Exercise requirements:
Every line from the top of the records through the one bearing "XCO ŽMINJSKA BOŠKA" is to be reproduced exactly, and pictures are to be left out.

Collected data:
------

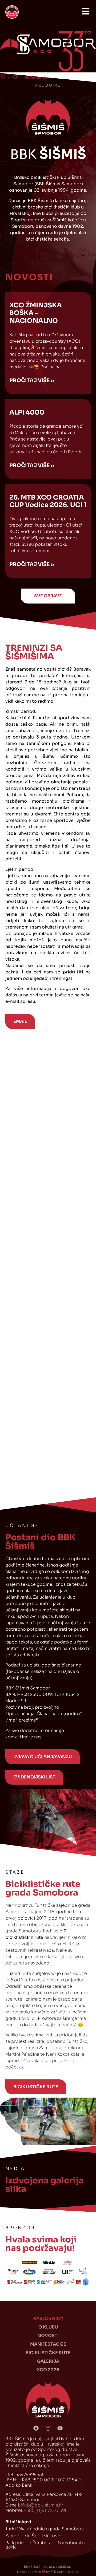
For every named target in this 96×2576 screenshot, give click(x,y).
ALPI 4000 (26, 412)
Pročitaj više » (31, 380)
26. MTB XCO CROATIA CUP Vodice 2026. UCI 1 (47, 501)
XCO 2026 (48, 2370)
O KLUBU (48, 2327)
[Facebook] (36, 2428)
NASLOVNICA (48, 2318)
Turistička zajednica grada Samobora (44, 2529)
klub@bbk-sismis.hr (42, 2505)
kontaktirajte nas (23, 1737)
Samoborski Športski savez (33, 2536)
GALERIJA (48, 2361)
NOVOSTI (48, 2335)
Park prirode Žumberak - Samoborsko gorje (45, 2545)
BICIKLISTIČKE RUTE (48, 2352)
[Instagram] (48, 2428)
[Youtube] (60, 2428)
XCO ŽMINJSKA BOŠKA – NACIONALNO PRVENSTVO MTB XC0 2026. (45, 320)
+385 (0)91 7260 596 (45, 2510)
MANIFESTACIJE (48, 2344)
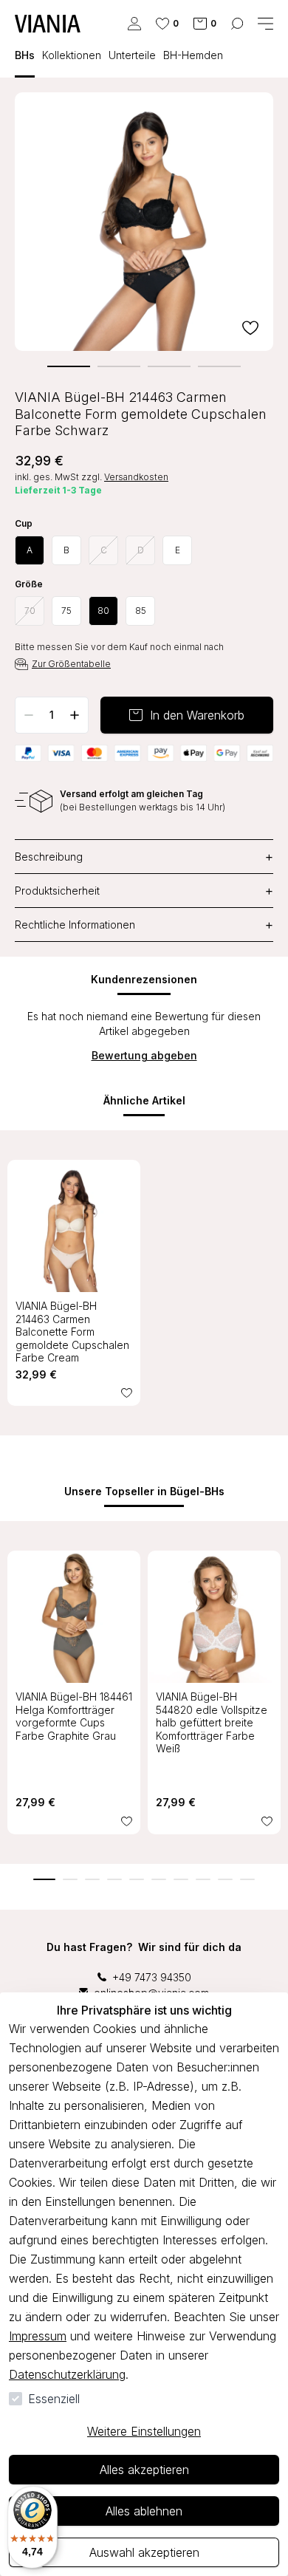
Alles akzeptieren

------

Your solution:
For every named target in this 96×2576 screenshot, give click(x,y).
ALPI 4000 (26, 412)
Pročitaj više » (31, 380)
26. MTB XCO CROATIA CUP Vodice 2026. UCI 1 (47, 501)
XCO 2026 (48, 2370)
O KLUBU (48, 2327)
[Facebook] (36, 2428)
NASLOVNICA (48, 2318)
Turistička zajednica grada Samobora (44, 2529)
klub@bbk-sismis.hr (42, 2505)
kontaktirajte nas (23, 1737)
Samoborski Športski savez (33, 2536)
GALERIJA (48, 2361)
NOVOSTI (48, 2335)
Park prirode Žumberak - Samoborsko gorje (45, 2545)
BICIKLISTIČKE RUTE (48, 2352)
[Instagram] (48, 2428)
[Youtube] (60, 2428)
XCO ŽMINJSKA BOŠKA – NACIONALNO PRVENSTVO MTB XC0 2026. (45, 320)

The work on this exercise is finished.